### Written instruction 1
In the reply on machine bandwidth and latency, in which decade was the low-hanging fruit for reducing latency-dependency picked?
### Written instruction 2
From the reply on machine bandwidth and latency, extract the passage that begins at the words "I shall merely" and stops after "around the problem.".
### Written instruction 3
Write what comes next in the reply on machine bandwidth and latency, picking up after its final sentence.

### Text

· · · · ·

Thread Links Date Links
Thread Prev Thread Next Thread Index Date Prev Date Next Date Index

Re: (long) 'severe' problems, was Re: Decorated intervals ARE intervals...



On Jul 4 2011, Dan Zuras Intervals wrote:

I shall merely pick up on a couple of points that I think are less
clear than you imply.

	Machines today get the performance they do by moving data
	around quickly.  From main memory to cache, from cache to
	registers, from registers to ALUs.  Each machine architecture
	approaches the problem slightly differently but, as my old
	friend Willy used to say, when you want to increase your
	bandwidth you have to either increase your band or increase
	your width.  There are no other choices & you cannot 'clever'
	your way around the problem.

Yes, but ....  Some applications are bandwidth-limited, but others
are latency-limited, and that's MUCH harder.  Increasing the width
may increase latency, and increasing the band may hamper scalability,
or even prevent it when the speed of light starts to bite.

	Typical machines today are somewhere in between &, sad to
	say, closer to the former than the latter.  But this is
	mostly for reasons of cost & as the cost comes down things
	get more parallel.  I think we are about to enter an era
	of very wide & very parallel machines with truly obscene
	performance.

I don't, for the reasons I hint at above.  I have been proclaiming
heresy in this area for several decades, and pointing out that the
low-hanging fruit for reducing latency-dependency (vectorisable codes)
was picked in the 1970s and there has been limited success since then.
Indeed, there are some problems that are provably latency-dependent.

That is, of course, closely related to the frequent communication and
synchronisation requirements of many parallel codes, which is the main
reason that they don't give better performance even though they are
highly parallel.  And reducing those requirements is HARD.

· · · · ·

### Raw records
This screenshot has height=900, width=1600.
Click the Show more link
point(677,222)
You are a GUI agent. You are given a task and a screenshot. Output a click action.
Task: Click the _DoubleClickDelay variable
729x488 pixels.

· · · · ·

### Exercise output 1
The 1970s.

### Exercise output 2
I shall merely pick up on a couple of points that I think are less
clear than you imply.

	Machines today get the performance they do by moving data
	around quickly.  From main memory to cache, from cache to
	registers, from registers to ALUs.  Each machine architecture
	approaches the problem slightly differently but, as my old
	friend Willy used to say, when you want to increase your
	bandwidth you have to either increase your band or increase
	your width.  There are no other choices & you cannot 'clever'
	your way around the problem.

### Exercise output 3
Of course, increasing the transfer requirements by a factor of two
makes a negligible difference to the latency, which is a wrinkle that
many people miss!

	OK, about that word 'severe'.  In any case the worst hit,
	either in space or time, is bounded on the upside by a
	factor of 2.  And our user has already agreed to a loss
	of at least a factor of two because she wants assured
	computing over speed or capacity.  Choosing from among
	the 3rd & 4th alternatives avoids that second hit & is
	about as good as it gets.

One can argue about the factor, but I agree that it's not a major
issue.  There are many scientific codes where people already accept
larger performance hits by using C++ instead of Fortran.  When one
is talking about future parallelism, one is talking about 16-way
and up - and 256-way and up in the performance context.  A competent
interval implementation is no more a hit than a competent complex
(versus real) one - a fixed, small factor not above 4 in the worst
case (for CPU) and 2 (in memory).  Where latency is the limit, the
factor may be only a little above 1.  Not a big deal.


Regards,
Nick Maclaren.